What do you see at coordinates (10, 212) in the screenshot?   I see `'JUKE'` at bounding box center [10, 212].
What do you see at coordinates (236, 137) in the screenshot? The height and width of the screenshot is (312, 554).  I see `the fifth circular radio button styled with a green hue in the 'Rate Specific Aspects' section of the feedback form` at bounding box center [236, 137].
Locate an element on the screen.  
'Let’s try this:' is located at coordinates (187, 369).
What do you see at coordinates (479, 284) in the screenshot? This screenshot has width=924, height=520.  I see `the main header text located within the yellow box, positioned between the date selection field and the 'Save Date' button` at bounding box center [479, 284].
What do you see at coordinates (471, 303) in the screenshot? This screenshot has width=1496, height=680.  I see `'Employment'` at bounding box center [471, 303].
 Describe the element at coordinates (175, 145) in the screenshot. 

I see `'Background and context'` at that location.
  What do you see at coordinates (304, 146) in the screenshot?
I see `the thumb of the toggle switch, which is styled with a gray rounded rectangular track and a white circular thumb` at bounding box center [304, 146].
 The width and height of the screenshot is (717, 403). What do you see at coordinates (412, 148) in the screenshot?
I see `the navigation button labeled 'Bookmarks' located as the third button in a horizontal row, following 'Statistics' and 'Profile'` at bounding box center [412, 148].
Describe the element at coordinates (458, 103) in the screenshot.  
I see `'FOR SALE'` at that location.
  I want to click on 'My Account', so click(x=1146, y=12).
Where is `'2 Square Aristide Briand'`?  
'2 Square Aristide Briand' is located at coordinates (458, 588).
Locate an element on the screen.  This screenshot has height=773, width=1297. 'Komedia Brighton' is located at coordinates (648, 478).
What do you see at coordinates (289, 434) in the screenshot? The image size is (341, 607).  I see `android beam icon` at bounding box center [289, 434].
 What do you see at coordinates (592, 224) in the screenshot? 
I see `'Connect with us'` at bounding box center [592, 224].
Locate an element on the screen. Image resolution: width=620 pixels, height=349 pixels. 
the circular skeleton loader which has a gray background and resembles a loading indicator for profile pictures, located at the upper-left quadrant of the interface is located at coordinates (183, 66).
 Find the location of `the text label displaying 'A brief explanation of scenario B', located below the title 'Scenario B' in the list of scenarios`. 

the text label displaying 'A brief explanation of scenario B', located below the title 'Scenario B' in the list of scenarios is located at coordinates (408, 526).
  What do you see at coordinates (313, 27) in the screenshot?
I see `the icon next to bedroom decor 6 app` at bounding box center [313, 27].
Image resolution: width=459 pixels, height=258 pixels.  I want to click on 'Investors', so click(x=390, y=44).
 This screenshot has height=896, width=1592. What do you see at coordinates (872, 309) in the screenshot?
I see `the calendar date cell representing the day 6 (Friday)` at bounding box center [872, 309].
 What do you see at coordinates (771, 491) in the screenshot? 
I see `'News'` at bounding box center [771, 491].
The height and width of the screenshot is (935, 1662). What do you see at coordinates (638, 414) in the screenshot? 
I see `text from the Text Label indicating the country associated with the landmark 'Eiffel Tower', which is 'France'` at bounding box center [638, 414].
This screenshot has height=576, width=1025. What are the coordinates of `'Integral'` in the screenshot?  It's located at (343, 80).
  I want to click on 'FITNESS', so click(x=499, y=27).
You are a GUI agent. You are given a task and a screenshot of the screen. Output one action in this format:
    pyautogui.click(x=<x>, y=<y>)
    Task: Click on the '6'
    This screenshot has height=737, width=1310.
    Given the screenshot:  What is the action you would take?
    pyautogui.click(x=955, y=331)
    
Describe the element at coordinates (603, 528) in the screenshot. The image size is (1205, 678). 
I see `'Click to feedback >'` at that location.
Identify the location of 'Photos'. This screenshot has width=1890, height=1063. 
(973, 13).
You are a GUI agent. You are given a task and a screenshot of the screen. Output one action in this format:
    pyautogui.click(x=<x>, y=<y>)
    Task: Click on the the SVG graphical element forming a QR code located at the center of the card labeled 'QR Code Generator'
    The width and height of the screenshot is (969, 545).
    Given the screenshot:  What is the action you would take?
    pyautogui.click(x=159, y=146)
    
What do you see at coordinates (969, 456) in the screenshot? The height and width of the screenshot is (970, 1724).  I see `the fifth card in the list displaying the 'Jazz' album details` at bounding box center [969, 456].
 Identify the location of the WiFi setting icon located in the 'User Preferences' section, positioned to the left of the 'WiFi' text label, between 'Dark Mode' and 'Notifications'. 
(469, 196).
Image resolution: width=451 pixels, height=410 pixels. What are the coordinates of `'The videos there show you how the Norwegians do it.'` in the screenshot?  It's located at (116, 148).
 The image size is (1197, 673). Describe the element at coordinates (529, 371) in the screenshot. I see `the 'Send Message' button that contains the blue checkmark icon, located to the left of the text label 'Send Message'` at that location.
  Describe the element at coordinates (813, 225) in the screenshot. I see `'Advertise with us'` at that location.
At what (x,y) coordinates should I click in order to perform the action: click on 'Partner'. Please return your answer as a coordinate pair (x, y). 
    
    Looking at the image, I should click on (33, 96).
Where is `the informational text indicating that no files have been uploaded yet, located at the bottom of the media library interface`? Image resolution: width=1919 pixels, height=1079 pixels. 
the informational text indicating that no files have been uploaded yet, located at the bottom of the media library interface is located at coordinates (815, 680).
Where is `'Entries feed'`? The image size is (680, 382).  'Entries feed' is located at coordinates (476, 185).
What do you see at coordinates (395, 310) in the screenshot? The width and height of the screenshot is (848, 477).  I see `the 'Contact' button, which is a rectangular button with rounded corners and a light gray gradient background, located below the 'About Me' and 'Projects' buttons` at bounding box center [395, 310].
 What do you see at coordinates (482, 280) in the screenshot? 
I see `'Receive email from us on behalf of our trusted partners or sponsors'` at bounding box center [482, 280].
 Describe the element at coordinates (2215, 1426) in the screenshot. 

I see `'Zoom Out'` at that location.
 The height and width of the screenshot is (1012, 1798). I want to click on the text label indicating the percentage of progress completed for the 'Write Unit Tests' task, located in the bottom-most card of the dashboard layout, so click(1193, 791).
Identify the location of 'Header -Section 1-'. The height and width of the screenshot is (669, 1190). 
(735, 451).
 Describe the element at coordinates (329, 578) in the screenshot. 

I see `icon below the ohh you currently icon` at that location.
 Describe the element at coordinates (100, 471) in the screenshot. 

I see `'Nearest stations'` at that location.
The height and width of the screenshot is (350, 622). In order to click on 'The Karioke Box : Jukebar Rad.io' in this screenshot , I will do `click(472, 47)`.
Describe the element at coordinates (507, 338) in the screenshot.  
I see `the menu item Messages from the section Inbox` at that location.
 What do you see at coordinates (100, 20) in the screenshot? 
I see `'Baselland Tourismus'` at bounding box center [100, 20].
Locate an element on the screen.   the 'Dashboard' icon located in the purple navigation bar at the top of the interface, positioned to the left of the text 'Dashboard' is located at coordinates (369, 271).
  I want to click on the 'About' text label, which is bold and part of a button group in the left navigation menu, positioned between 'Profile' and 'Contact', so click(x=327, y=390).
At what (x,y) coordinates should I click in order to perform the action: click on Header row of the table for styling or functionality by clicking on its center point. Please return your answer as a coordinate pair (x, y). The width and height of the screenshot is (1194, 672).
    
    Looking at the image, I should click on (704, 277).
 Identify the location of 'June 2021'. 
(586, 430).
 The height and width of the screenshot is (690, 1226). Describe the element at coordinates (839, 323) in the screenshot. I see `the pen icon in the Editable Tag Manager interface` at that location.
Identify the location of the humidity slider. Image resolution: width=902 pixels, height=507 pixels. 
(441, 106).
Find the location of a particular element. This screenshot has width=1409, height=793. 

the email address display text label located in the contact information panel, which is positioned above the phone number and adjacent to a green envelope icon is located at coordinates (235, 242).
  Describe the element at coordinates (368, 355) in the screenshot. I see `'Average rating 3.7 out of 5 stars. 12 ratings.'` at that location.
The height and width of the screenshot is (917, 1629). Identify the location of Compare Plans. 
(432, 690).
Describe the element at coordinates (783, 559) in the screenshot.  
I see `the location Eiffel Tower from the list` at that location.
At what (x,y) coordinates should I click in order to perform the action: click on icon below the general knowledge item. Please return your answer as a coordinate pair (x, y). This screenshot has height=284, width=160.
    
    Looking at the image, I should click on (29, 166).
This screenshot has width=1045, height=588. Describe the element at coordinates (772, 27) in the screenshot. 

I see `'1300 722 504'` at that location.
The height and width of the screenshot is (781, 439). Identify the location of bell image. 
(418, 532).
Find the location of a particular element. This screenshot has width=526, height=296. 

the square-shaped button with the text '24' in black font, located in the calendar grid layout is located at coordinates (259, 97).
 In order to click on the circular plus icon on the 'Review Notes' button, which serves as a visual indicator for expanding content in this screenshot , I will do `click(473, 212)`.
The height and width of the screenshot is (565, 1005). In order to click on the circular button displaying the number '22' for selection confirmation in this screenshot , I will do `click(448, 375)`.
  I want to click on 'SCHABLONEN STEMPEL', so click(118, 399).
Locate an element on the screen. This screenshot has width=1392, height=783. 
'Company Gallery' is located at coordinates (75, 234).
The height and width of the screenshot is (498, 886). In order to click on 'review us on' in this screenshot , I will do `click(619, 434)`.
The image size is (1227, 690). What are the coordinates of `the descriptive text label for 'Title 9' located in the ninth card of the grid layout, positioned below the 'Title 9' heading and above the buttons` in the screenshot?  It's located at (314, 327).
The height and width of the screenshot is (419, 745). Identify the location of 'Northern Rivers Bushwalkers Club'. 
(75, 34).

= What is asked =
Gather each line of the data above that contains the word "scenario", and copy every such line in full.

= Written answer =
 Find the location of `the text label displaying 'A brief explanation of scenario B', located below the title 'Scenario B' in the list of scenarios`. 
the text label displaying 'A brief explanation of scenario B', located below the title 'Scenario B' in the list of scenarios is located at coordinates (408, 526).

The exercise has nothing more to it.